Start of Material for this exercise
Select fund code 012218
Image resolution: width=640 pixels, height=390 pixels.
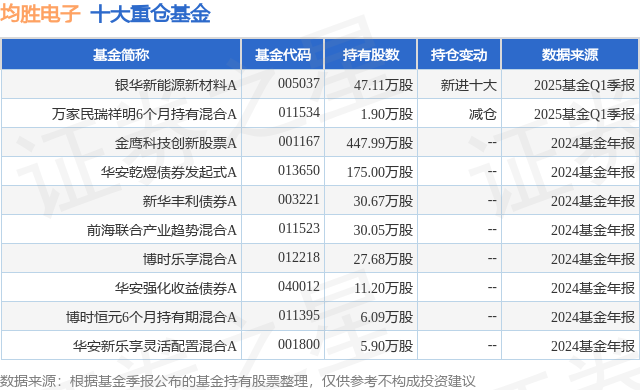tap(299, 257)
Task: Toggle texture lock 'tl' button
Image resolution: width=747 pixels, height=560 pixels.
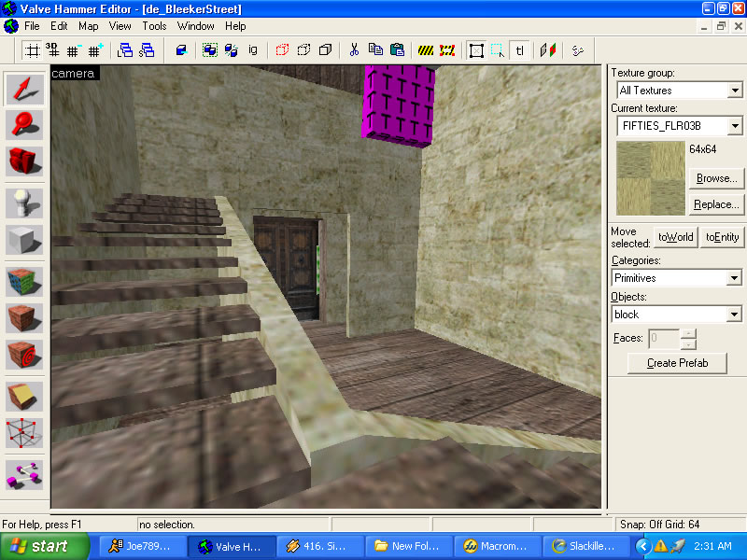Action: [x=520, y=49]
End of Material for this exercise
Problem description:
Only the pictures are to be left out, and all of the data must otherwise be transcribed exactly.

Your response:
Select fund code 012218
Image resolution: width=640 pixels, height=390 pixels.
tap(299, 257)
Task: Toggle texture lock 'tl' button
Image resolution: width=747 pixels, height=560 pixels.
Action: [x=520, y=49]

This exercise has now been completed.